Set down exactly the lines in the records below that run from the line with "You are a computer-use agent. Screen dimensions: 2177x457" to the line with "Task: Open the Insert Function fx dialog", inclusive, and nothing more.

Top of Listed records

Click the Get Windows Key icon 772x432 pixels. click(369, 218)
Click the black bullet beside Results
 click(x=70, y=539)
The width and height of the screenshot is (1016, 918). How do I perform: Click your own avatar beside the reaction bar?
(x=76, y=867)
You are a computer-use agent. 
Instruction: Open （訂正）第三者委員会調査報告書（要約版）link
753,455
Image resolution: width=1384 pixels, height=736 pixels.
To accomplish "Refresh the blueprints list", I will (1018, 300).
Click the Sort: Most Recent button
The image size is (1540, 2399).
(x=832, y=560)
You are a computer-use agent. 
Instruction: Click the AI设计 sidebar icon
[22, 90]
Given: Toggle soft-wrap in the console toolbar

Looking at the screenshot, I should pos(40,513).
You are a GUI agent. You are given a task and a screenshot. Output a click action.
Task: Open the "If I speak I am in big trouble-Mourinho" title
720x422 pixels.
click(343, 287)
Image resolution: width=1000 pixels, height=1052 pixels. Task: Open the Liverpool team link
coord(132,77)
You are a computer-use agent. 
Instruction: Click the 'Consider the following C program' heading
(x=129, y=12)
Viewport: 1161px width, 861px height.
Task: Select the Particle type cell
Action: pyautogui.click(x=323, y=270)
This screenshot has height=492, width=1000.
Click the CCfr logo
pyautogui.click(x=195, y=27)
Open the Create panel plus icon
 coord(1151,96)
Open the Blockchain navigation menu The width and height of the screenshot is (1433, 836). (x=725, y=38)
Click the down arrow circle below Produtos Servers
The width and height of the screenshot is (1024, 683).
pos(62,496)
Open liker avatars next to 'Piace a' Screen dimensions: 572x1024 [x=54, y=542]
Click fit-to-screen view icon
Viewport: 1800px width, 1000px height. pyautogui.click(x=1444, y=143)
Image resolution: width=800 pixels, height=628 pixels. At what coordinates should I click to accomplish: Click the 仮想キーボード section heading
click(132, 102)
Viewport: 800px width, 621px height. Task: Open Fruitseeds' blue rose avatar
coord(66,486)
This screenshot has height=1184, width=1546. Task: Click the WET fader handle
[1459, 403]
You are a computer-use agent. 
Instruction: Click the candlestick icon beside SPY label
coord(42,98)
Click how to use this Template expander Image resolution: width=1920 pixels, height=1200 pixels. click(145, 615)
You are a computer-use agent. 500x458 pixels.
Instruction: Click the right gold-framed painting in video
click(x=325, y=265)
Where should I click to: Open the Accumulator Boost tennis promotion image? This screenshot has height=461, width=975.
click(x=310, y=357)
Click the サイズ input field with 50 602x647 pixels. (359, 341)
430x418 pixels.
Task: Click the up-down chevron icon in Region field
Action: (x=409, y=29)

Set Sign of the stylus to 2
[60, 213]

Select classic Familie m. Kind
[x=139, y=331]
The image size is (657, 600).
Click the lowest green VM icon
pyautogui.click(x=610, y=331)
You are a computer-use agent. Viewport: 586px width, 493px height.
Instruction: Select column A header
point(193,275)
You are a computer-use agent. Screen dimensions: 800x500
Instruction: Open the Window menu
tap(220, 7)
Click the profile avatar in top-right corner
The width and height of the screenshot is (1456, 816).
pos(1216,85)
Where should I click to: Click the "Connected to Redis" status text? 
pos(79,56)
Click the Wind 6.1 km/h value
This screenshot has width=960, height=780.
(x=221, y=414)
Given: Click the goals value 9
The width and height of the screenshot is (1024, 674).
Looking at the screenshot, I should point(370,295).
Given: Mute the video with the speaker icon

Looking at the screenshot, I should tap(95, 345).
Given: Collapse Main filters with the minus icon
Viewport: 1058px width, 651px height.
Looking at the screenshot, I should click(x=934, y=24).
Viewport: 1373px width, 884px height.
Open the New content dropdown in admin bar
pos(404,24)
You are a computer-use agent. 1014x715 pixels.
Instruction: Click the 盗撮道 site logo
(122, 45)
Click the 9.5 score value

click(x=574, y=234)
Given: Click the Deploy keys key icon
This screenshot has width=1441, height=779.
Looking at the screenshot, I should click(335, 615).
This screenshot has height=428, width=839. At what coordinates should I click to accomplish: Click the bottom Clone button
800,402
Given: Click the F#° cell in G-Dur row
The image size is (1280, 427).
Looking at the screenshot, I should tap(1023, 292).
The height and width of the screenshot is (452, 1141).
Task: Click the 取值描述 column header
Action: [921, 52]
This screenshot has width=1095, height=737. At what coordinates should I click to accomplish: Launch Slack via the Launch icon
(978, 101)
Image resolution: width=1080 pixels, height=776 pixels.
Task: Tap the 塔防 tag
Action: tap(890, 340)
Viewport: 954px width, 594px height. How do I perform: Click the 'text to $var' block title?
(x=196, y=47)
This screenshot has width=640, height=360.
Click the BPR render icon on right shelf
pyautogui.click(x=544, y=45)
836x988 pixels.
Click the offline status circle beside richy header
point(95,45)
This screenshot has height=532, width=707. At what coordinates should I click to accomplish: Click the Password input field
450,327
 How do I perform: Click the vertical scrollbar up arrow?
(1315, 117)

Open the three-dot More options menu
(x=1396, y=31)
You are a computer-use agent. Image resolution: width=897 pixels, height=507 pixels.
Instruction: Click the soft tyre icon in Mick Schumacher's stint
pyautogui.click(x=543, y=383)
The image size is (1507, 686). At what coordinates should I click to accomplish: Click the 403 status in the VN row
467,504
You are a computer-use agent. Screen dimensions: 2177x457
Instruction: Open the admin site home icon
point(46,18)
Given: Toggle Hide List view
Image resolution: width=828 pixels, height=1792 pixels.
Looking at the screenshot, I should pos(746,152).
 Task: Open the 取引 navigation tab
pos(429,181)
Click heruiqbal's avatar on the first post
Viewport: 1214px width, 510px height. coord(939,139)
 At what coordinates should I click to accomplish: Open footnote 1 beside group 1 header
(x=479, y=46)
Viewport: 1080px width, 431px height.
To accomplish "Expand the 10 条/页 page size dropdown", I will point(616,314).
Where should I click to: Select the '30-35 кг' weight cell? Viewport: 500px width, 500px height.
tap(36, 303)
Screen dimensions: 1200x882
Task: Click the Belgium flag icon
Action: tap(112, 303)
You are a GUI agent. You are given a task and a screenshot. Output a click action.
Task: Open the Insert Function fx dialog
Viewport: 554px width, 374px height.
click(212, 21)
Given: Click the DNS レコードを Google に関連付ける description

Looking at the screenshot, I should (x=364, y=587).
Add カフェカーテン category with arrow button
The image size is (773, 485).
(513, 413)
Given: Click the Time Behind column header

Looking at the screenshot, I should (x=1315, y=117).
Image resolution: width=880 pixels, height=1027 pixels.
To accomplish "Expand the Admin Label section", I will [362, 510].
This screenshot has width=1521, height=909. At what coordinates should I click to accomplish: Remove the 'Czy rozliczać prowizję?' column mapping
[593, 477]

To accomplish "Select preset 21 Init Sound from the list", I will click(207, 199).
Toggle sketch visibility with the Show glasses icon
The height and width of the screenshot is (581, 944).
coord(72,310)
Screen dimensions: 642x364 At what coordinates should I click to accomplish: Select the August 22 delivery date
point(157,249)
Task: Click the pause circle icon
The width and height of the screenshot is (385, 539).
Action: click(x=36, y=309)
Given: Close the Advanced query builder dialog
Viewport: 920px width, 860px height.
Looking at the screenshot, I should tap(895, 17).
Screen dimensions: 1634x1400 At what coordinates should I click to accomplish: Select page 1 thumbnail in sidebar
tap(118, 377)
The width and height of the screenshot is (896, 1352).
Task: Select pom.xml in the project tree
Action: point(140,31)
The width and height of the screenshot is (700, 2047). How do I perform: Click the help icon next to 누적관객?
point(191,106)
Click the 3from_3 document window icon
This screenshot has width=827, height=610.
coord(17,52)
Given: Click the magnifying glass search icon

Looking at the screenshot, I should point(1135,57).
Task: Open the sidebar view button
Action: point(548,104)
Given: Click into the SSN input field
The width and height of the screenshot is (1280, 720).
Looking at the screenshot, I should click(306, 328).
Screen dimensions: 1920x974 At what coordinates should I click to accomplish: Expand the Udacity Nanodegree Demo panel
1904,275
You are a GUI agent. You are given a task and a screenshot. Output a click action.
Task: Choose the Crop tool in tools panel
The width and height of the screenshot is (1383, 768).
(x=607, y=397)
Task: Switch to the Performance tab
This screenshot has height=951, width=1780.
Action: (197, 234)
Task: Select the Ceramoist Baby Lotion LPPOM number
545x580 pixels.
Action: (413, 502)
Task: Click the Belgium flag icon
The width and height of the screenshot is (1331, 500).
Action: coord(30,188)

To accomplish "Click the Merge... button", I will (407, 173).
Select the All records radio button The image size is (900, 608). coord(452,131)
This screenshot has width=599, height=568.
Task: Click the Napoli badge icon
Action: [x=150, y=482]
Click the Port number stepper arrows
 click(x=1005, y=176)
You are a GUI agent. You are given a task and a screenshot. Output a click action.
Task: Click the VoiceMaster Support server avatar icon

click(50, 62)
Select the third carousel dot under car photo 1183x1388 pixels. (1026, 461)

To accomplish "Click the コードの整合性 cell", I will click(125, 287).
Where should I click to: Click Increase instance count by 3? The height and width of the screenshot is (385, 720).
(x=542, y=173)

Bottom of Listed records

> _Task result_
You are a computer-use agent. Screen dimensions: 2177x457
Instruction: Open the admin site home icon
point(46,18)
Given: Toggle Hide List view
Image resolution: width=828 pixels, height=1792 pixels.
Looking at the screenshot, I should pos(746,152).
 Task: Open the 取引 navigation tab
pos(429,181)
Click heruiqbal's avatar on the first post
Viewport: 1214px width, 510px height. coord(939,139)
 At what coordinates should I click to accomplish: Open footnote 1 beside group 1 header
(x=479, y=46)
Viewport: 1080px width, 431px height.
To accomplish "Expand the 10 条/页 page size dropdown", I will point(616,314).
Where should I click to: Select the '30-35 кг' weight cell? Viewport: 500px width, 500px height.
tap(36, 303)
Screen dimensions: 1200x882
Task: Click the Belgium flag icon
Action: tap(112, 303)
You are a GUI agent. You are given a task and a screenshot. Output a click action.
Task: Open the Insert Function fx dialog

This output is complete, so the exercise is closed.